STUDY MATERIAL Start Marker

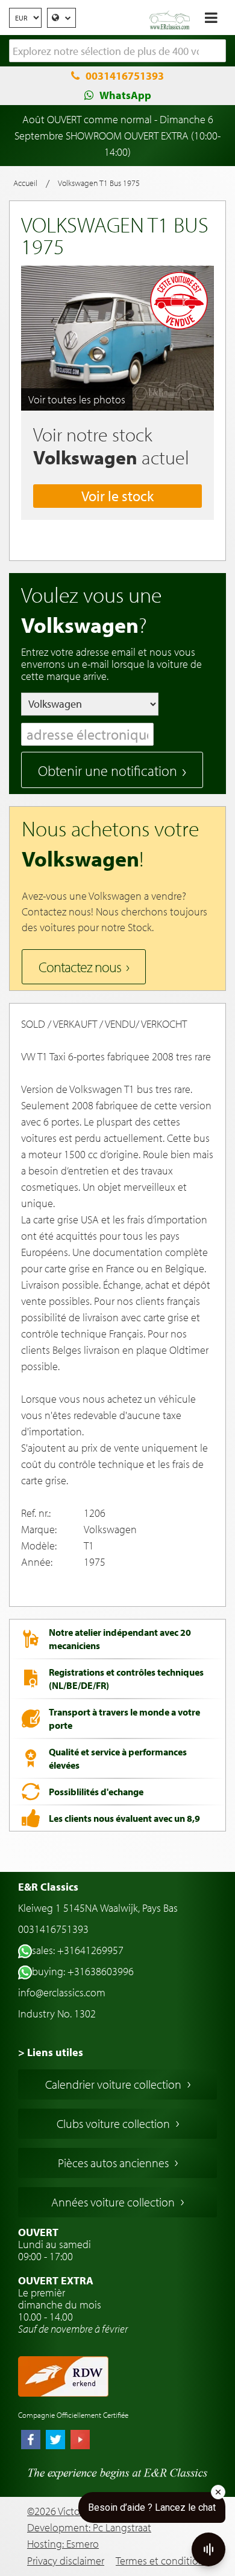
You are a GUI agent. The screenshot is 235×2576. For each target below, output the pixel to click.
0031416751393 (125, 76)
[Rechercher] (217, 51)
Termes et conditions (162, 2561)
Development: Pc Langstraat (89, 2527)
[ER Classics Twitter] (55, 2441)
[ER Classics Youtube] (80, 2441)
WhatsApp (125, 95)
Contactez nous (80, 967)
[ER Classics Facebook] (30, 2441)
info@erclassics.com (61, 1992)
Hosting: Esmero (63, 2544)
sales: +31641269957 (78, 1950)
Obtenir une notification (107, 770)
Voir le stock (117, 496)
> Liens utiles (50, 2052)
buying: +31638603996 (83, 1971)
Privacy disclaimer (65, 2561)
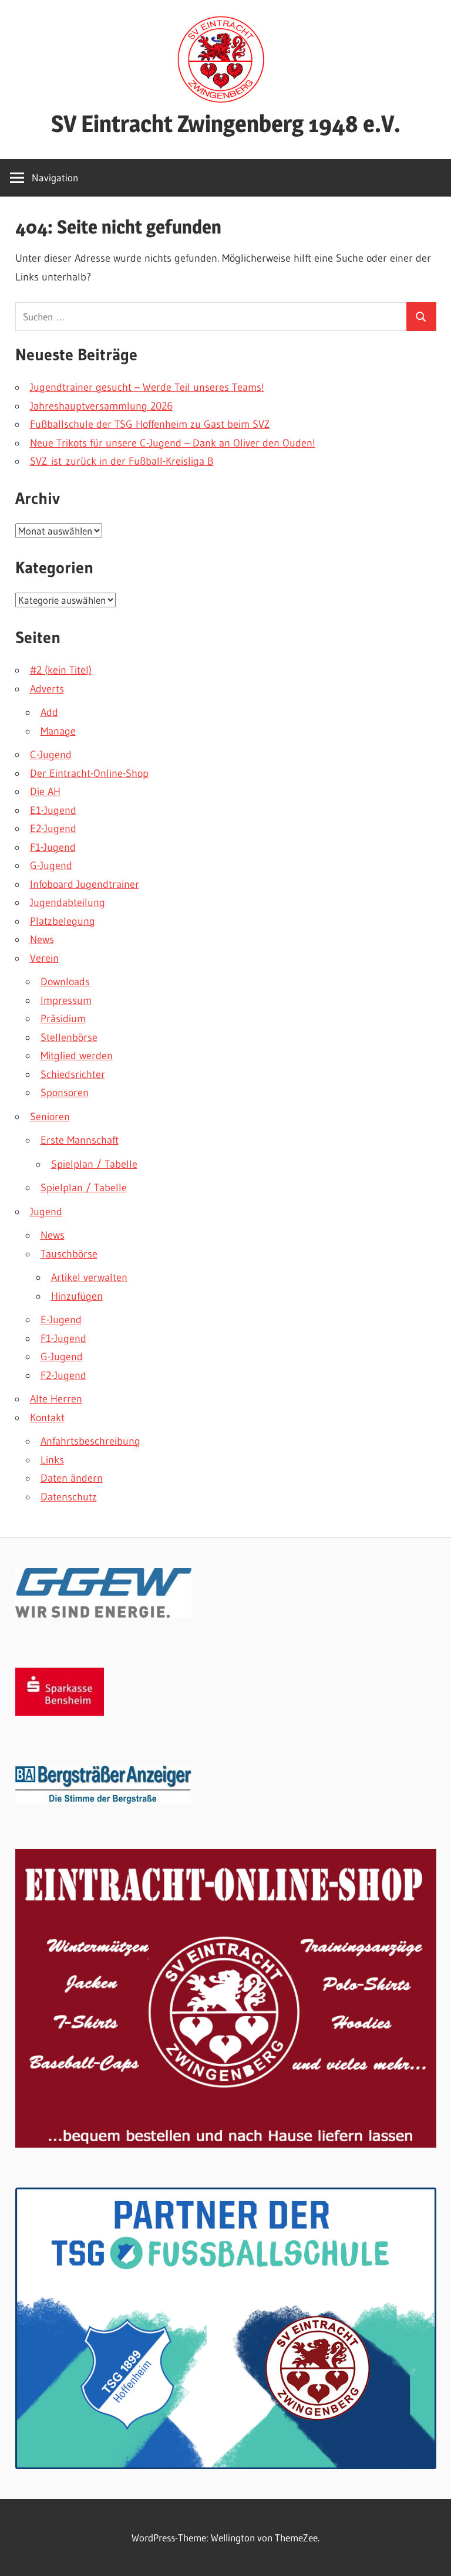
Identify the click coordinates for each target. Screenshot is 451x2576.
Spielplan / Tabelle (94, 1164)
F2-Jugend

STUDY MATERIAL End Marker

ABOUT THIS EXERCISE = Locate the lines above that contain "each" and copy them.

SOLUTION BELOW =
You are a GUI agent. The screenshot is 235×2576. For each target below, output the pixel to click.
Identify the click coordinates for each target. Screenshot is 451x2576.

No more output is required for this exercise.